Gas City is what I’m calling my next iteration, where you can define your own custom roles in addition to patrols etc. I’ve got some stuff in the queue to finish up first, such as switching Beads to use the amazing Dolt database, which I’ll post about soon. But Ralph’s on the docket. And I keep adding Claude Pro Max subscriptions, so I may get to it sooner than later.
In the meantime, I’m still working on Gas Town stability, merging community PRs, and making the core Gas Town work better and better for people brave enough to try it out. Gas Town itself still has a long way to go in order to be ready for mass-market adoption. A loooong way. But we’ll get there.
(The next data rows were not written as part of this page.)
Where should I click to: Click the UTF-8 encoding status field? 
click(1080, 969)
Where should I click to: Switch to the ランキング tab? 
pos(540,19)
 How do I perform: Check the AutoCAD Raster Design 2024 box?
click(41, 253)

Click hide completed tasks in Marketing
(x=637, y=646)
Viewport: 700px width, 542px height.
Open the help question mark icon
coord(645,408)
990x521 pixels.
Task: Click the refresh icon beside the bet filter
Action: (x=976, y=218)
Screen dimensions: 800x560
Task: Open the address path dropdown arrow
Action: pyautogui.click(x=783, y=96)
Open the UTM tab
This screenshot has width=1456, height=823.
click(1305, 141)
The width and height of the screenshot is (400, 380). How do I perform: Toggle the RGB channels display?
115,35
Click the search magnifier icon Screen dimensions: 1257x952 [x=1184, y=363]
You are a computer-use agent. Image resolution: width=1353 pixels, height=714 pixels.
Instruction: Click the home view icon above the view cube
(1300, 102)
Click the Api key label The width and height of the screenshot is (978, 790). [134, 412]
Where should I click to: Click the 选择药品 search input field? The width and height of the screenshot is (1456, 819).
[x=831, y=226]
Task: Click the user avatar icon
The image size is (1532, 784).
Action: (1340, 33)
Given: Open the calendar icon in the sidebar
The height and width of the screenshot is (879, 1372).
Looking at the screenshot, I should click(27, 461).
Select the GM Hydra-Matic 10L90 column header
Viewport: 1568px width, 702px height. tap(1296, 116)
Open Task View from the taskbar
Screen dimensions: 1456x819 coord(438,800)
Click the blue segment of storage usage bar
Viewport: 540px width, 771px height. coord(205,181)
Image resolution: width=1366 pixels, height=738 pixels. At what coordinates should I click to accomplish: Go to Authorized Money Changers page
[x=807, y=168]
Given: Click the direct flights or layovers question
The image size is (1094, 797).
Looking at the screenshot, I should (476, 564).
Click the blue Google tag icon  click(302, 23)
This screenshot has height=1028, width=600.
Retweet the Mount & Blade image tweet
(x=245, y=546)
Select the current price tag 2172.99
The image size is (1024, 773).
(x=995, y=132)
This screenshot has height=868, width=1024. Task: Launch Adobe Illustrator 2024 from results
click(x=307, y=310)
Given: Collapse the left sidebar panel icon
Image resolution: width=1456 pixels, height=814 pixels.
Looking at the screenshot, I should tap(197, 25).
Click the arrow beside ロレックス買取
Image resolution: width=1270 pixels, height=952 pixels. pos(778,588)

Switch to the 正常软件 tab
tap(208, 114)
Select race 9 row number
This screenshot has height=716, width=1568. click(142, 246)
And it’s a wrap! What a week.
Biggest takeaway: If you haven’t tried Beads yet, now’s the time. Gas Town is a big experiment, but Beads is mature and already getting replicated in other language ecosystems.
See you all online! Thanks again to the amazing CT community, the Gas Town contributors, the Beads contributors, and everyone who bought our Vibe Coding book!
p.s. if I’ve promised to get back to you about a podcast, interview, livestream, workshop, speaking engagement, coffee meetup, or similar, I’ll do my best. If I haven’t responded in a week give me a nudge. Shit’s crazy right now.